■ **Study text**:

My pcr samples are 112bp in size when I am running them in agarose I get bands above 500 bp.
did you design your primers using primer blast or primer ( online programme)
Have you blasted your primers to check that they do not have multiple homology sites all over the genome?
Do you have a positive control that should give the correct size product?
Are you only getting the large band or is it an additional band to the one that you want?
What size standard are you using and can we see a photo of the gel please?
did you design your primers using primer blast or primer ( online programme)
Have you blasted your primers to check that they do not have multiple homology sites all over the genome?
Do you have a positive control that should give the correct size product?
Are you only getting the large band or is it an additional band to the one that you want?
What size standard are you using and can we see a photo of the gel please?
Please use ladder and load them again. 400 bp is very high difference.
@ali
always a pleasure Ali
hopefully we can all manage to sort out a pcr problem
all the best
paul
I have got them ready from other articles, yes I have positive control and I am talking about this positive control. Ali
Are these primers designed for exactly the species that you are working on.? It is still necessary to blast the primers in case of either an error or a misprint in one of the primers from the publication. Do the calculated annealing temperatures agree with the cycling parameters that you are using. It would be useful to see a picture of the sample band and the size standard please. What size standard are you using? Is there any possibility of a mix up between 10bp and 100 bp size standards?
I second to Ali and Paul.
Blast your primer sequence using "NCBI primer blast" to confirm the size of your pcr product being generated by the primer you are using. This will also help to check multiple homology sites which may be the reason for the non specific amplification by your primer.

■ **Activity A**:
Translate this sentence from the PCR thread into Spanish: "Are you only getting the large band or is it an additional band to the one that you want?"
■ **Activity B**:
In the PCR thread, which tool does the final post recommend for blasting the primer sequence?

(Stored data entries)
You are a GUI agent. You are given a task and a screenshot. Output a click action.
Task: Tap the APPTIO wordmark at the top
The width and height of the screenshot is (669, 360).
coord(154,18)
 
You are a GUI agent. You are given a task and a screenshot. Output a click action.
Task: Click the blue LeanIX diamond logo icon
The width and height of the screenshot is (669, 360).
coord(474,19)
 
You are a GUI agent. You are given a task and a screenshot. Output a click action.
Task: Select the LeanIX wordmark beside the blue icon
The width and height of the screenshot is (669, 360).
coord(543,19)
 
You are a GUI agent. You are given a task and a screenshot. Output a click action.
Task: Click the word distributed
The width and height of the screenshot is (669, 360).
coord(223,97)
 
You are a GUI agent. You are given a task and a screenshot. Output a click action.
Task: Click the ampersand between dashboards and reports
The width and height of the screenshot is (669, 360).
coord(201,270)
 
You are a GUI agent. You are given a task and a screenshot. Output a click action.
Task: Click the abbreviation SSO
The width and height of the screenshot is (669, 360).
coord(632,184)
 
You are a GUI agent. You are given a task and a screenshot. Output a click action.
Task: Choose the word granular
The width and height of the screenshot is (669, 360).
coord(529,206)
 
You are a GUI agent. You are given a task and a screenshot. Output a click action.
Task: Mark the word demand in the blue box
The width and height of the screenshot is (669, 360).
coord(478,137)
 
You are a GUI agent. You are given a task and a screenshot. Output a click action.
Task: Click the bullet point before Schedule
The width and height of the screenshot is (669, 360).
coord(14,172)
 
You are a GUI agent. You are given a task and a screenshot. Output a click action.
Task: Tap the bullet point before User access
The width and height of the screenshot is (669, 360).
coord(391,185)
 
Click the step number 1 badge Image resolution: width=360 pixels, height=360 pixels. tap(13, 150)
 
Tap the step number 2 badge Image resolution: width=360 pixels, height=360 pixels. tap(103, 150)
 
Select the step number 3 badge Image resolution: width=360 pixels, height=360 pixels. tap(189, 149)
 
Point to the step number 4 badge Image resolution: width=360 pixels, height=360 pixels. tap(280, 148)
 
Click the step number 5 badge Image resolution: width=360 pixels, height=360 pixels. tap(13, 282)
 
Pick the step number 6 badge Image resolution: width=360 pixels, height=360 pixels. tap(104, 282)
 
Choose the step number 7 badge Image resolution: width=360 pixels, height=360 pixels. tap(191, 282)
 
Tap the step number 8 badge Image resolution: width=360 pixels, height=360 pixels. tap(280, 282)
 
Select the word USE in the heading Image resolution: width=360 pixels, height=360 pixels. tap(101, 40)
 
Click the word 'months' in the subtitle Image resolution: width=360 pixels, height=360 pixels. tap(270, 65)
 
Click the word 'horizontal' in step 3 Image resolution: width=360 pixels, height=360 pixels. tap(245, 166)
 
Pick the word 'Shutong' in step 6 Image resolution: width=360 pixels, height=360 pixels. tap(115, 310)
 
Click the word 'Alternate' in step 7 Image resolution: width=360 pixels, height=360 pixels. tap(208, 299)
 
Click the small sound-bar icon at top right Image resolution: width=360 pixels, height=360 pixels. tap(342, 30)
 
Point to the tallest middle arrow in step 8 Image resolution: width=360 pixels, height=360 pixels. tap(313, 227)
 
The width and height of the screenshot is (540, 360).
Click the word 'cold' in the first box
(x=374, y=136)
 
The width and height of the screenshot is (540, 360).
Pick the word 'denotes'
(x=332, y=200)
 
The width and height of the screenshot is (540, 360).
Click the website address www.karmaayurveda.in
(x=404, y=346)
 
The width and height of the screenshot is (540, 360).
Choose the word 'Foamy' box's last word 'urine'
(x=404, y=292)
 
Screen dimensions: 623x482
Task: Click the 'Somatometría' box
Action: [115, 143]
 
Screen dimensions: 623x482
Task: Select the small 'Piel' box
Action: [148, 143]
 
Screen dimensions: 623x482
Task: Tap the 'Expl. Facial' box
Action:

■ **Exercise output A**:
¿Solo obtiene la banda grande o es una banda adicional a la que usted quiere?

■ **Exercise output B**:
NCBI primer blast